Let $\phi:[0,1] \to \mathbb R$ be a smooth strictly increasing function satisfying $\phi(0)=0, \phi'(r)>0$ for every $r \in [0,1]$.
Is it true that $\frac{\phi}{r} \le \phi'(r)$ for every $r \in (0,1]$?
If not, is it true that $\frac{\phi}{r} \ge \phi'(r)$ for every $r \in (0,1]$? Or can $\frac{\phi}{r},\phi'(r)$ "cross" each other?
Note that $\phi(r)=\phi(r)-\phi(0)=\int_0^r \phi'(t)dt$.

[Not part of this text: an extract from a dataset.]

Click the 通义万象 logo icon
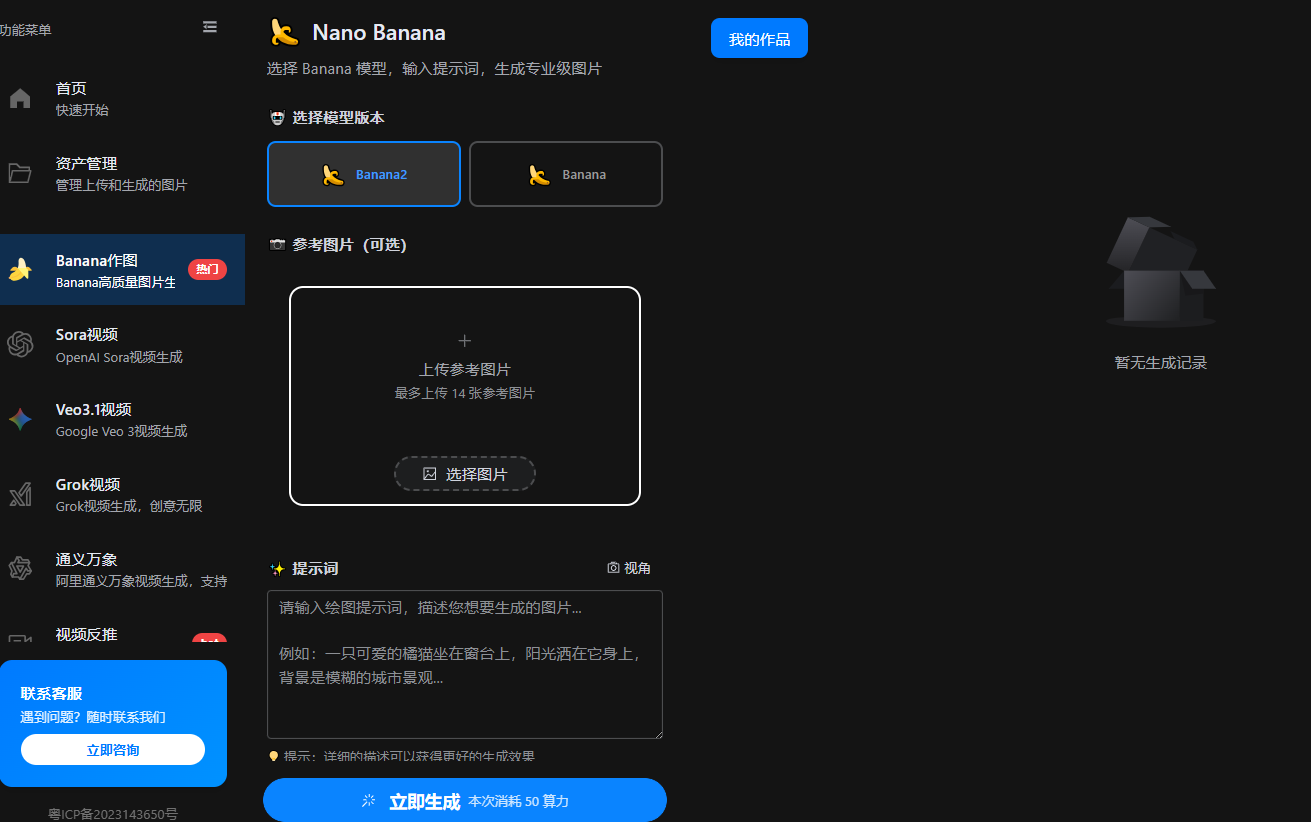The image size is (1311, 822). click(20, 569)
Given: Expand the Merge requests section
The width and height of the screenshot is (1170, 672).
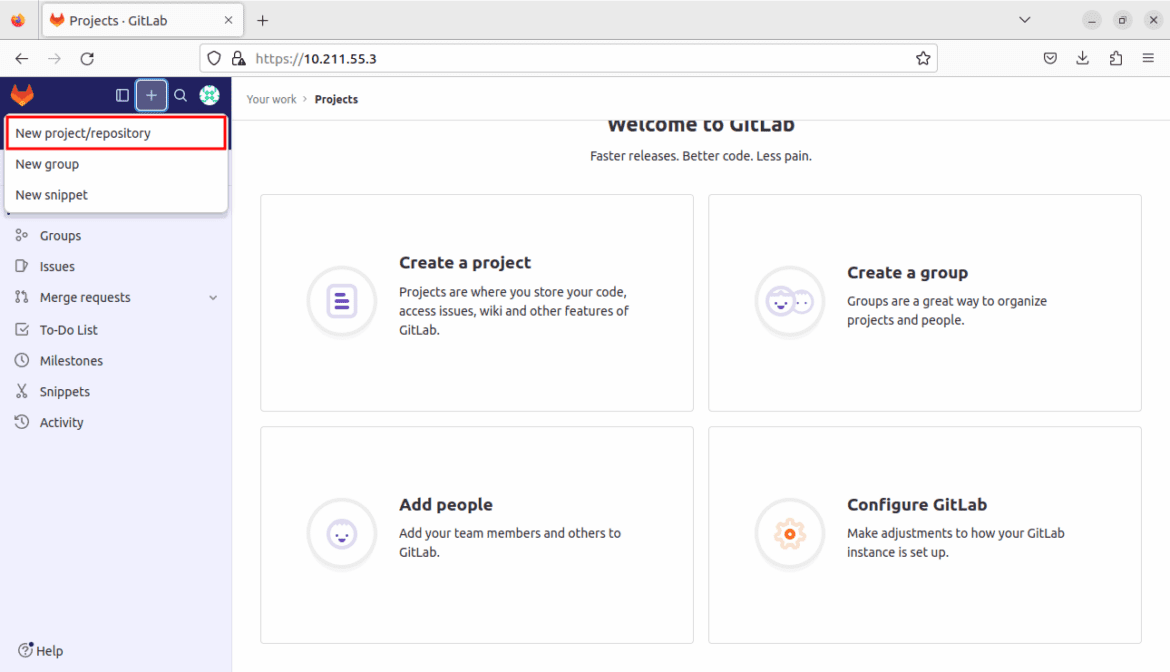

Thus, if $\phi'$ is non-decreasing, we $$\phi(r) \le\int_0^r \phi'(r)dt=r\phi'(r) \Rightarrow \frac{\phi}{r} \le \phi'(r)$$
as required.
Not true in general. For example, take $\phi$ to be almost constant near $r=0$, almost constant and equal to 1 near $r=1$, and having a sharp transition from 0 to 1 near $r=\frac12$. Then for $r\approx1$ we have $\phi(r)/r\approx1$ but $\phi'(r)\approx0$, and for $r=\frac12$ we have $\phi(r)/r\leq2$ but $\phi'(r)$ very large.